When making an analysis I (or you) can assign probabilities of eventual FDA approval for each therapy target, estimate the date that would occur, estimate a price, estimate a share of market, and thus estimate an expected dollar value in revenue per year for any given year. Feel free to perform that exercise before buying or selling SGEN. Such an approach makes guesswork seem like science. Real results vary.

I think most readers are better served by reasonable rules of thumb, as I used in my extremely rough calculation above. There are three strategies you can follow with SGEN, or other biotechnology companies either in the late development stage or early commercialization stage. You can buy in before the first FDA approval (too late for that for SGEN). You can buy in after some quarters of revenue, which gives you a better idea of longer-term revenue trends. Or you can wait until profits have risen to the point that P/E ratios are less than astronomical. That reduces risk, but of course leaves out any gain that could have been had buying at an earlier price point.

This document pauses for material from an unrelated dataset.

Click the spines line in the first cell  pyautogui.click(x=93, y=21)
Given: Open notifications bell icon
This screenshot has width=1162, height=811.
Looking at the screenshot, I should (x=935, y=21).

What I like about Seattle Genetics is that it has proven its ADC concept and capabilities with the commercialization of Adcetris. It has shown it has a platform that can produce a large pipeline of products that could work. What percent will actually work, we can't know, not until we have more Phase 2 results.

Biotechnology investing (as opposed to trading) takes patience. Everyone who does it eventually ends up with some company that loses value when a promising therapy fails to get FDA approval, or fails to make as much money as sell-side analysts projected at one point in time. On the other hand, it is not that unusual to buy in early and make phenomenal gains on stocks where the pipeline was (at the buying point) undervalued.

Cash and Conclusion

At the end of 2014, SGEN had $313.4 million in cash. The cash burn rate in the fourth quarter was $26.2. So cash would look adequate for about 10 quarters, and more if there are milestone payments of a significant ramp in Adcetris sales, presuming the same operating expense run rate.

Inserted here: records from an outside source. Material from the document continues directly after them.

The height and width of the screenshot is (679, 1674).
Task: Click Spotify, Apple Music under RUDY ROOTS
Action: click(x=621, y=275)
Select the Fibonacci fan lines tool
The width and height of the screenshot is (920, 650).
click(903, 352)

I can't promise you that Seattle Genetics is going to be another Gilead (GILD) or Biogen Idec (BIIB) within a few years. I am very impressed by the pipeline. So my best guess is that whatever the fluctuations of the stock price are in the short run (2 years or less, in this case), as more Phase 3 results come in, and more FDA and international approvals, SGEN will make good on its pipeline and earlier investors will reap the greater rewards. But keep in mind that stocks like SGEN that are mainly valued based on their pipelines that usually dip whenever a product candidate fails, which is bound to happen from time to time when there are so many products in the pipeline.

Disclosure: The author is long SGEN, GILD, BIIB. The author wrote this article themselves, and it expresses their own opinions. The author is not receiving compensation for it (other than from Seeking Alpha). The author has no business relationship with any company whose stock is mentioned in this article.